(Stored data)

•••

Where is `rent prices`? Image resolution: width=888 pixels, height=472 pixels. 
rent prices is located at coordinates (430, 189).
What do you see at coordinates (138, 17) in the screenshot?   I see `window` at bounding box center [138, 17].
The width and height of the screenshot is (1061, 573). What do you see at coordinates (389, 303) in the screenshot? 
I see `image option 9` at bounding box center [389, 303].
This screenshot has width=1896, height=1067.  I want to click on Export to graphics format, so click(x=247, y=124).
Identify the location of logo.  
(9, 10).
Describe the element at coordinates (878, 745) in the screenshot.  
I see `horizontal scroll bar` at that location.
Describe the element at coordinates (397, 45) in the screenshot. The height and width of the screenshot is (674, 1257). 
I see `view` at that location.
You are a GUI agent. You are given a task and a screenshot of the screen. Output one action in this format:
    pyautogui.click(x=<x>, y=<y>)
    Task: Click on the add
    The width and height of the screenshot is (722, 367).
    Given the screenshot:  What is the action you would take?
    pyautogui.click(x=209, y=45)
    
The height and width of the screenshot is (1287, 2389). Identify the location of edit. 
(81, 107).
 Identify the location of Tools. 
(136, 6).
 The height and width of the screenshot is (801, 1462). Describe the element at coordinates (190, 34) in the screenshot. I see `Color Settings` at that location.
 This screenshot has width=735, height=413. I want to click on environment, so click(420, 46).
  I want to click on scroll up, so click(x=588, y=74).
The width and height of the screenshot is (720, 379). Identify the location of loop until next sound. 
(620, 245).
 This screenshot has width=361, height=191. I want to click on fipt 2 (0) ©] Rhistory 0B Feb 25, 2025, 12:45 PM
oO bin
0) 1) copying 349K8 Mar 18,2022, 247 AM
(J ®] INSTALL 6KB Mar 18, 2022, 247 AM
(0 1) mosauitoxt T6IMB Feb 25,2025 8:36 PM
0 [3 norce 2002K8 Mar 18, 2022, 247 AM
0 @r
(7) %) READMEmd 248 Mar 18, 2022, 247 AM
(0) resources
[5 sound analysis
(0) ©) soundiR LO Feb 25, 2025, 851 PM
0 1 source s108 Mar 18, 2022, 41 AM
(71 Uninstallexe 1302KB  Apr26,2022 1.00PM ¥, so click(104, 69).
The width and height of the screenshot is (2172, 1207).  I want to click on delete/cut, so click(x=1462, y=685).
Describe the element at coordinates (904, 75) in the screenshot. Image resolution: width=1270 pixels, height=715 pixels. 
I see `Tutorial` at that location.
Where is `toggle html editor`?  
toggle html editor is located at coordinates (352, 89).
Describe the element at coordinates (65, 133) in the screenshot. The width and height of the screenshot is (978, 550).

•••

**What the exercise asks**
Please rewrite these lines with every "Identify the location of" replaced by "Find the position of", leaving all else unchanged.

**Answer to this problem**
Where is `rent prices`? Image resolution: width=888 pixels, height=472 pixels. 
rent prices is located at coordinates (430, 189).
What do you see at coordinates (138, 17) in the screenshot?   I see `window` at bounding box center [138, 17].
The width and height of the screenshot is (1061, 573). What do you see at coordinates (389, 303) in the screenshot? 
I see `image option 9` at bounding box center [389, 303].
This screenshot has width=1896, height=1067.  I want to click on Export to graphics format, so click(x=247, y=124).
Find the position of logo.  
(9, 10).
Describe the element at coordinates (878, 745) in the screenshot.  
I see `horizontal scroll bar` at that location.
Describe the element at coordinates (397, 45) in the screenshot. The height and width of the screenshot is (674, 1257). 
I see `view` at that location.
You are a GUI agent. You are given a task and a screenshot of the screen. Output one action in this format:
    pyautogui.click(x=<x>, y=<y>)
    Task: Click on the add
    The width and height of the screenshot is (722, 367).
    Given the screenshot:  What is the action you would take?
    pyautogui.click(x=209, y=45)
    
The height and width of the screenshot is (1287, 2389). Find the position of edit. 
(81, 107).
 Find the position of Tools. 
(136, 6).
 The height and width of the screenshot is (801, 1462). Describe the element at coordinates (190, 34) in the screenshot. I see `Color Settings` at that location.
 This screenshot has width=735, height=413. I want to click on environment, so click(420, 46).
  I want to click on scroll up, so click(x=588, y=74).
The width and height of the screenshot is (720, 379). Find the position of loop until next sound. 
(620, 245).
 This screenshot has width=361, height=191. I want to click on fipt 2 (0) ©] Rhistory 0B Feb 25, 2025, 12:45 PM
oO bin
0) 1) copying 349K8 Mar 18,2022, 247 AM
(J ®] INSTALL 6KB Mar 18, 2022, 247 AM
(0 1) mosauitoxt T6IMB Feb 25,2025 8:36 PM
0 [3 norce 2002K8 Mar 18, 2022, 247 AM
0 @r
(7) %) READMEmd 248 Mar 18, 2022, 247 AM
(0) resources
[5 sound analysis
(0) ©) soundiR LO Feb 25, 2025, 851 PM
0 1 source s108 Mar 18, 2022, 41 AM
(71 Uninstallexe 1302KB  Apr26,2022 1.00PM ¥, so click(104, 69).
The width and height of the screenshot is (2172, 1207).  I want to click on delete/cut, so click(x=1462, y=685).
Describe the element at coordinates (904, 75) in the screenshot. Image resolution: width=1270 pixels, height=715 pixels. 
I see `Tutorial` at that location.
Where is `toggle html editor`?  
toggle html editor is located at coordinates (352, 89).
Describe the element at coordinates (65, 133) in the screenshot. The width and height of the screenshot is (978, 550).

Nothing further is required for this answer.